Alongside use as a semi-covered Festival venue, the institution that was the end-of-festival Fireworks concert helped to save the bandstand, as each year the Royal Scottish National Orchestra would play a concert choreographed to fireworks launched from the castle. However, because there is never anything new under the sun in Edinburgh local politics even in 1989 the District Council was accused of “fervour” for “low art” by trying to make it more accessible the public by staging popular events and the letters pages of The Scotsman once again overflowed with debates on the pros and cons of the festivals.

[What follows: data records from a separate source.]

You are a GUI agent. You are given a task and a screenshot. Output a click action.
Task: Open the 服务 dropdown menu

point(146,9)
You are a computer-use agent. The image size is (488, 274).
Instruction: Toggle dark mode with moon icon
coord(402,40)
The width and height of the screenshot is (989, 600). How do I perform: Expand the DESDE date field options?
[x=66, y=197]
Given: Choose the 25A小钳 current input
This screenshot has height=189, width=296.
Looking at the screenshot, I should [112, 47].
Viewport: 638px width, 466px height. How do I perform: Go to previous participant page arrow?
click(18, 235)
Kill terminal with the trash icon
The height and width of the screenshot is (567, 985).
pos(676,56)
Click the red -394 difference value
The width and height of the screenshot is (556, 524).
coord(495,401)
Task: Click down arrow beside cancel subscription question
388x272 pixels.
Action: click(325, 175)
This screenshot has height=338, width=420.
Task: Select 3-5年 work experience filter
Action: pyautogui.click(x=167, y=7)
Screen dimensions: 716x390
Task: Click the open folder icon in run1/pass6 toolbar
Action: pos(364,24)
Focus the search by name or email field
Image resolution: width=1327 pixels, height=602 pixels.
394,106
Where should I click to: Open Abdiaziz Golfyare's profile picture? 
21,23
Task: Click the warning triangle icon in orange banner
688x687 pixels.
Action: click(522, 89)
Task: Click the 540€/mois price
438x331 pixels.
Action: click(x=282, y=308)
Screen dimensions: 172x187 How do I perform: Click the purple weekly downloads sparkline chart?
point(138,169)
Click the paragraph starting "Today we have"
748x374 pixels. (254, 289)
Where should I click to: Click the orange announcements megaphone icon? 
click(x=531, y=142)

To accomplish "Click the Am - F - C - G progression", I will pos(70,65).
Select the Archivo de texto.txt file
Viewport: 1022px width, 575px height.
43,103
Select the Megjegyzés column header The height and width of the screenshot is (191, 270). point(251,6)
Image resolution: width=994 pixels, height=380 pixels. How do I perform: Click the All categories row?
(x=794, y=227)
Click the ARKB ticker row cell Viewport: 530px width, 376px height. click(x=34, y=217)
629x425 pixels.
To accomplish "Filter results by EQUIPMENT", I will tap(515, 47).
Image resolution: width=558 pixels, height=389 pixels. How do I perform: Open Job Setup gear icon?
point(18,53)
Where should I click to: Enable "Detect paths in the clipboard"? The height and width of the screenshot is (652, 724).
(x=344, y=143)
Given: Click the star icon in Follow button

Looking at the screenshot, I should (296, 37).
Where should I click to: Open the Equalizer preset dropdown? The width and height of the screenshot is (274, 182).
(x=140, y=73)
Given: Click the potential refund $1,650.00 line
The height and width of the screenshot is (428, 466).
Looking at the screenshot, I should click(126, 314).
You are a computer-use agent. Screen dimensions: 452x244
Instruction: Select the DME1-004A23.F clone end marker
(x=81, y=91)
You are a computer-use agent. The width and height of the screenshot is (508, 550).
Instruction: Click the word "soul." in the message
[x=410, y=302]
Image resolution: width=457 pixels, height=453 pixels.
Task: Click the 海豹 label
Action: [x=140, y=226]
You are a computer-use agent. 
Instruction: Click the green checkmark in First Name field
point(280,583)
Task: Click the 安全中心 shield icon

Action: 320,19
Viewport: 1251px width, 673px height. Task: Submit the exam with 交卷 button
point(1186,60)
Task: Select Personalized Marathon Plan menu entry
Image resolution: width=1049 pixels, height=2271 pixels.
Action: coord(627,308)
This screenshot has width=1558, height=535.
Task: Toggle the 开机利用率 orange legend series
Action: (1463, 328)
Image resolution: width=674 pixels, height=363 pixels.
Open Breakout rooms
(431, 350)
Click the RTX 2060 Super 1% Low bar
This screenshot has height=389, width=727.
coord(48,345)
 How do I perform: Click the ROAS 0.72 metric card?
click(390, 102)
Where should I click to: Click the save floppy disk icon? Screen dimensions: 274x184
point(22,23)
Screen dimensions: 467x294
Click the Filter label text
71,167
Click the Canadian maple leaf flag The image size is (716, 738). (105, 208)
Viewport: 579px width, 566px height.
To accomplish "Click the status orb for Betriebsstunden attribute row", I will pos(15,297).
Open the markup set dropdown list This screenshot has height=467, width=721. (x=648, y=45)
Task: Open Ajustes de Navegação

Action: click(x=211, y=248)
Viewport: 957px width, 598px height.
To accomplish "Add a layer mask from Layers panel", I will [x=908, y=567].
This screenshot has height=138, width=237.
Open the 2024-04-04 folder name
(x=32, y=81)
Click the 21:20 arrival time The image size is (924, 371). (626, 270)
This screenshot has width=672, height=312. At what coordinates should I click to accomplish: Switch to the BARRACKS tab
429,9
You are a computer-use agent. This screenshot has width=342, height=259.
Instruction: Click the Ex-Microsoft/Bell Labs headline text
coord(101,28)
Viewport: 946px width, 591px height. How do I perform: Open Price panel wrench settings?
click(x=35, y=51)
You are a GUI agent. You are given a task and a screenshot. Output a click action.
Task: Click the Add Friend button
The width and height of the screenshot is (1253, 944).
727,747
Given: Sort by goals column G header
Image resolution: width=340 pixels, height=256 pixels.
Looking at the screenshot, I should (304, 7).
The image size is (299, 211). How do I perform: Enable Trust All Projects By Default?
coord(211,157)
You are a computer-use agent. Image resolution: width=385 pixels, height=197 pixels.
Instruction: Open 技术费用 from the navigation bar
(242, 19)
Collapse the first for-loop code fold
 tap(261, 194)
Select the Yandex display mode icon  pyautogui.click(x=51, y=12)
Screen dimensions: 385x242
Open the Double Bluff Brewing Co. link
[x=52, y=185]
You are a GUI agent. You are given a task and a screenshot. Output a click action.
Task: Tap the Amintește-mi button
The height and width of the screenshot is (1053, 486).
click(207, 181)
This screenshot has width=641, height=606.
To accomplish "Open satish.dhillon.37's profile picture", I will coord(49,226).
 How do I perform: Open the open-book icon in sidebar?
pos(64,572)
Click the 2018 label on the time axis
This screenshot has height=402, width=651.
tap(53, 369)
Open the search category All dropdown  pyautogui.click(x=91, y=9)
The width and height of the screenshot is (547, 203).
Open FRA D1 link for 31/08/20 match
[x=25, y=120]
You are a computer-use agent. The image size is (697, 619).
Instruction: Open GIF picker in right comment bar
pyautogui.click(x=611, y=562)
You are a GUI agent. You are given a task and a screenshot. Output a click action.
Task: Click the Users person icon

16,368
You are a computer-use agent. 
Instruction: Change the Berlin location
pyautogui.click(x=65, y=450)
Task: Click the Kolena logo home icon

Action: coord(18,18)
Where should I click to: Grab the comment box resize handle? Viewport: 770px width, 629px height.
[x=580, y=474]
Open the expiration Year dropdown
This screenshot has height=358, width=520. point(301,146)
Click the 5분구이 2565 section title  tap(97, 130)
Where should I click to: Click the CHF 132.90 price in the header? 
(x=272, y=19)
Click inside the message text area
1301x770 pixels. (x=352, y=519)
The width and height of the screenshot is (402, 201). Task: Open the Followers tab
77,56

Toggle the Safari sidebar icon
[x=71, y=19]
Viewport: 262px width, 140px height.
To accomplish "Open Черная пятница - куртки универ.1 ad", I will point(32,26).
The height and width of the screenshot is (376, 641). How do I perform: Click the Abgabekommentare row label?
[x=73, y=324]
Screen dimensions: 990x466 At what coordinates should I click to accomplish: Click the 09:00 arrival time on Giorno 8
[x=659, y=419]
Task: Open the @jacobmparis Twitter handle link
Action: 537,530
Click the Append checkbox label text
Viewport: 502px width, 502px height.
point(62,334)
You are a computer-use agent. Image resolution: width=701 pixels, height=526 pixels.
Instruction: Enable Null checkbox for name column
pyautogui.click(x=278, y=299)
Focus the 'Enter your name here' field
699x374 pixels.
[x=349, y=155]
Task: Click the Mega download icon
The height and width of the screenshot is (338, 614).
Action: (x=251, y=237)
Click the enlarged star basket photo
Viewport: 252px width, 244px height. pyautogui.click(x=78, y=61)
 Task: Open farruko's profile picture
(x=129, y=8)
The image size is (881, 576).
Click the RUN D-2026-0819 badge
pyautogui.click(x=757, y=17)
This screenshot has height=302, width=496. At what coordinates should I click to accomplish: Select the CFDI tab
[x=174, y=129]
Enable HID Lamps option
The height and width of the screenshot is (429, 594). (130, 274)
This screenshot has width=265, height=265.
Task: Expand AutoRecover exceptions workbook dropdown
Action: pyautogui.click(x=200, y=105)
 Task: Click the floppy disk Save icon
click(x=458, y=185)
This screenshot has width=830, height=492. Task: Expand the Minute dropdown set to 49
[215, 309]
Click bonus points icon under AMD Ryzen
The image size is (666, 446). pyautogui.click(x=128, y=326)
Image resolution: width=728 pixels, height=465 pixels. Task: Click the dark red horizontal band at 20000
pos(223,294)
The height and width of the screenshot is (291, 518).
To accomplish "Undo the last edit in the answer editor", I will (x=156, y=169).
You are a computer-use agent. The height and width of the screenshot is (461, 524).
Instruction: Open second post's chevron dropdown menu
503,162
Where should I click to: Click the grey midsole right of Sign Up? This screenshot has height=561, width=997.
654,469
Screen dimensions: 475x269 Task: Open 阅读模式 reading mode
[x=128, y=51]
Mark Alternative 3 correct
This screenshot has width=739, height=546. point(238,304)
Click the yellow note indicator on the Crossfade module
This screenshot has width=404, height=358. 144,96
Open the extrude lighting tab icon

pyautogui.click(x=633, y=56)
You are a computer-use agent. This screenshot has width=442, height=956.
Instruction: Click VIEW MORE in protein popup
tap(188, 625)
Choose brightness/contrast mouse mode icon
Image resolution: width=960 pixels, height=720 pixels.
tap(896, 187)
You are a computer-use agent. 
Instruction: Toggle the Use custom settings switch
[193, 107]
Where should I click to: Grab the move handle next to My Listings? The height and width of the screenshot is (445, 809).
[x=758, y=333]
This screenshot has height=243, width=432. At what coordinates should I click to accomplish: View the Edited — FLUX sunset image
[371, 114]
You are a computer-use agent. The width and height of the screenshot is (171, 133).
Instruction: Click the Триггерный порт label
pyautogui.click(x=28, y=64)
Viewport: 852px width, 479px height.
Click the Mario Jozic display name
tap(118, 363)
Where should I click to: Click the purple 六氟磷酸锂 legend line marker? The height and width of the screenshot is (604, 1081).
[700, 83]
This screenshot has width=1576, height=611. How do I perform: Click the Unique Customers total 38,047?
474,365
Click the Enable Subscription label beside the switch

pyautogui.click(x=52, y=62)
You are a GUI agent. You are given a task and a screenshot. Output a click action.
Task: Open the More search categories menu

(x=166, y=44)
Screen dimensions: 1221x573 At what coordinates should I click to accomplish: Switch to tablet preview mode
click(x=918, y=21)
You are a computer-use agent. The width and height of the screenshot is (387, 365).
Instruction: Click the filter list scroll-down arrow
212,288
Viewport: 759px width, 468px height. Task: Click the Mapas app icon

The most recent attempt at redevelopment started way back in 2016 when the City of Edinburgh Council consulted on the future of the bandstand, with US architects appointed in 2017 to design new proposals which came to be dubbed “The Hobbit House” on account of the curving, grassed canopy. This was part of an overall public / private “partnership” scheme called (for reasons opaque ) The Quaich Project. It eventually foundered in 2021 due to a combination of political squabbling, disagreements over the design, substantial dissatisfaction over the potential restriction of access to what is seen as a public space and the main funder pulling out. The interminable debates around the Ross Bandstand continues to go on to this day, as it has done for the last 170 years.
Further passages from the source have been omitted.